What to work on.
Where does "Open" appear in the data? Return each line that holds it.

Data records.

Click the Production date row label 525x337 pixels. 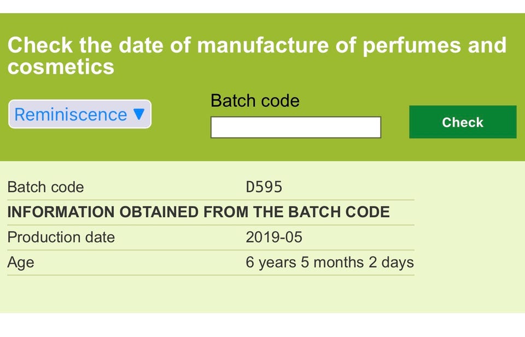pos(61,237)
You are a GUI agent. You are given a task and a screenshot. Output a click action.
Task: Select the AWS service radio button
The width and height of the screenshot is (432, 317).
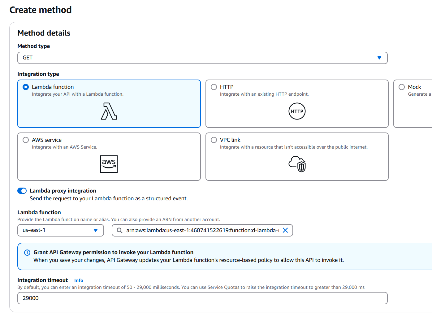coord(26,140)
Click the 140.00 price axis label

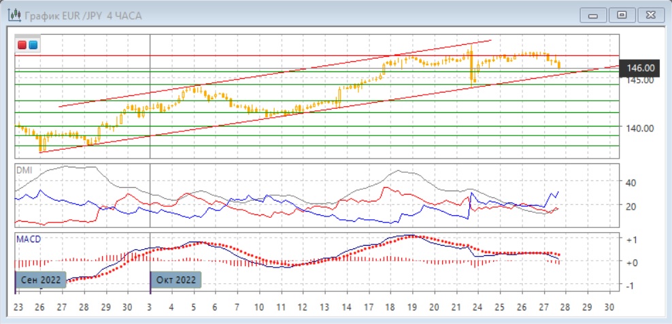click(x=640, y=128)
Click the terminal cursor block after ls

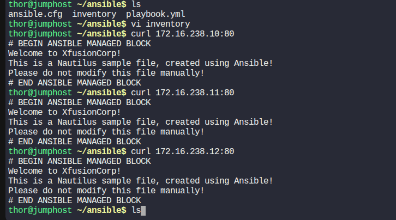pos(143,211)
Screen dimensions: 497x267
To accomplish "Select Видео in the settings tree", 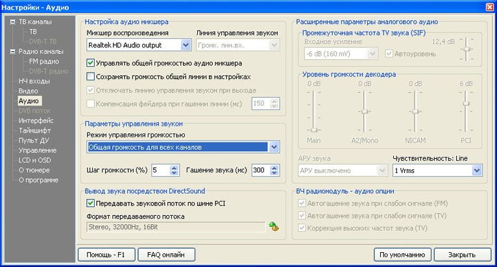I will point(28,91).
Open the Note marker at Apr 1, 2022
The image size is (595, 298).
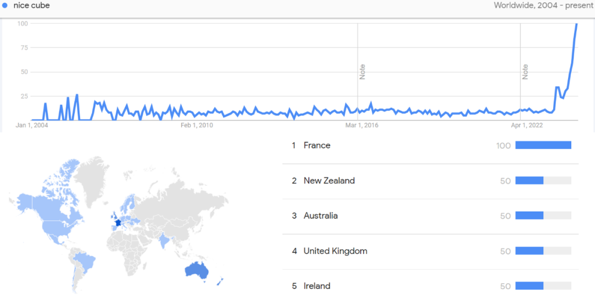tap(525, 72)
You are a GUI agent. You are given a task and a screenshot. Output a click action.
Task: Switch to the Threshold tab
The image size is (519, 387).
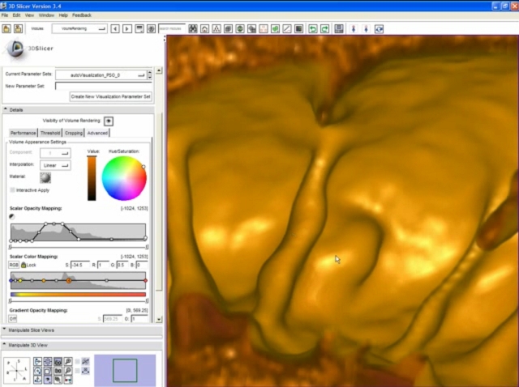[50, 133]
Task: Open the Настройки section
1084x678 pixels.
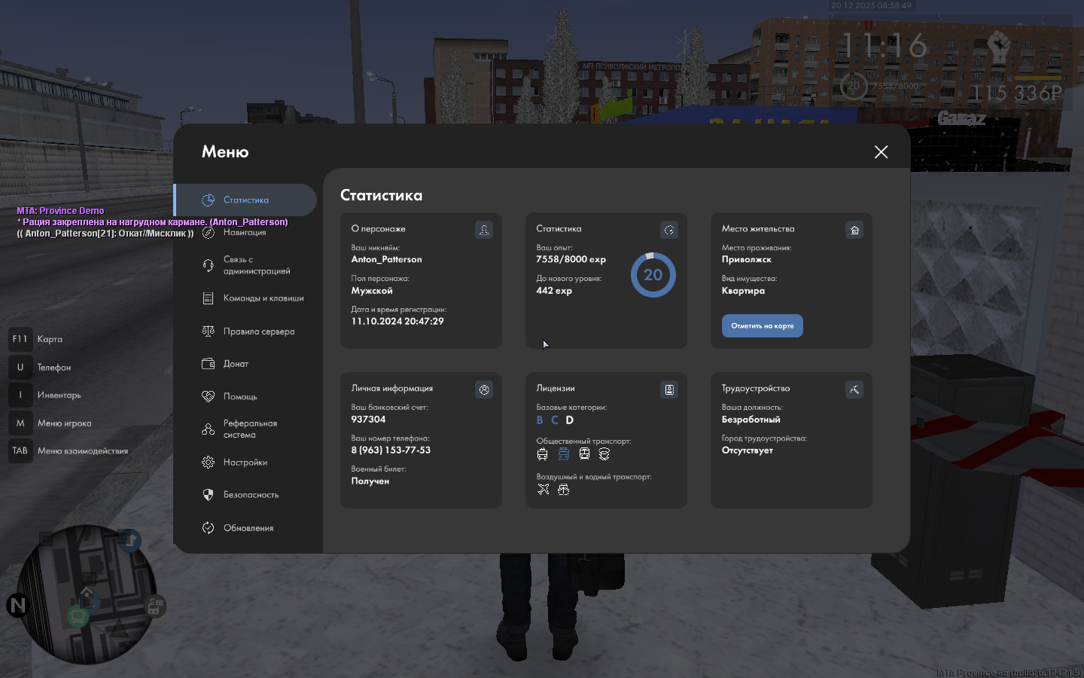Action: coord(245,463)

Response.
Open the Note marker at Apr 1, 2022
Task: Open the Настройки section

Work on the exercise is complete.